Hypothesis Supplementation with Lactobacillus rhamnosus DM163 at 6×10^10 CFU daily will produce a measurable increase in HRV RMSSD within 10 days, preceding any significant reduction in self‑reported anxiety scores by at least 14 days. This HRV shift will depend on intact vagal integrity and will be abolished by acute pharmacological vagal blockade, while luminal SCFA concentrations remain unchanged.
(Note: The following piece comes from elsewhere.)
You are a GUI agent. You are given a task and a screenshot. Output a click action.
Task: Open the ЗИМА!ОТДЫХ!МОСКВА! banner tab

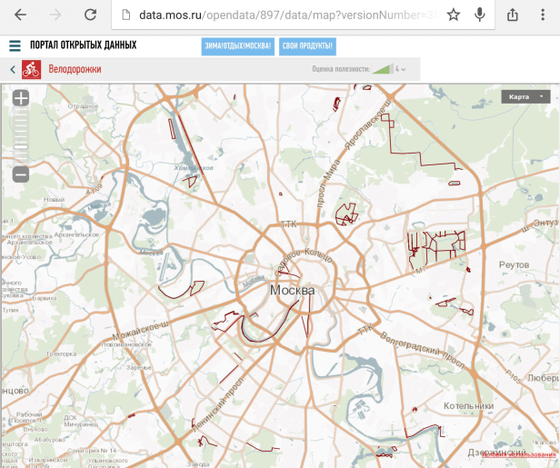pyautogui.click(x=237, y=46)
Rationale L. rhamnosus DM163 modulates GABAergic and BDNF pathways in the brain, effects that disappear after vagotomy in rodents【3】. SCFAs produced by Lactobacillus stimulate enterochromaffin cells to release serotonin, which activates vagal afferents via 5‑HT3 receptors【4】. Increased serotonergic vagal firing enhances parasympathetic outflow, raising HRV indices such as RMSSD before central mood circuits are altered. Thus, HRV offers a real‑time readout of the gut‑brain axis that mirrors the mechanistic cascade from microbial metabolites to vagal tone to anxiety relief.
Predictions
- In a double‑blind, placebo‑controlled crossover trial (n = 30 healthy adults with moderate stress), the L. rhamnosus DM163 group will show a ≥10 % rise in RMSSD averaged over days 8‑12 relative to baseline (p < 0.05).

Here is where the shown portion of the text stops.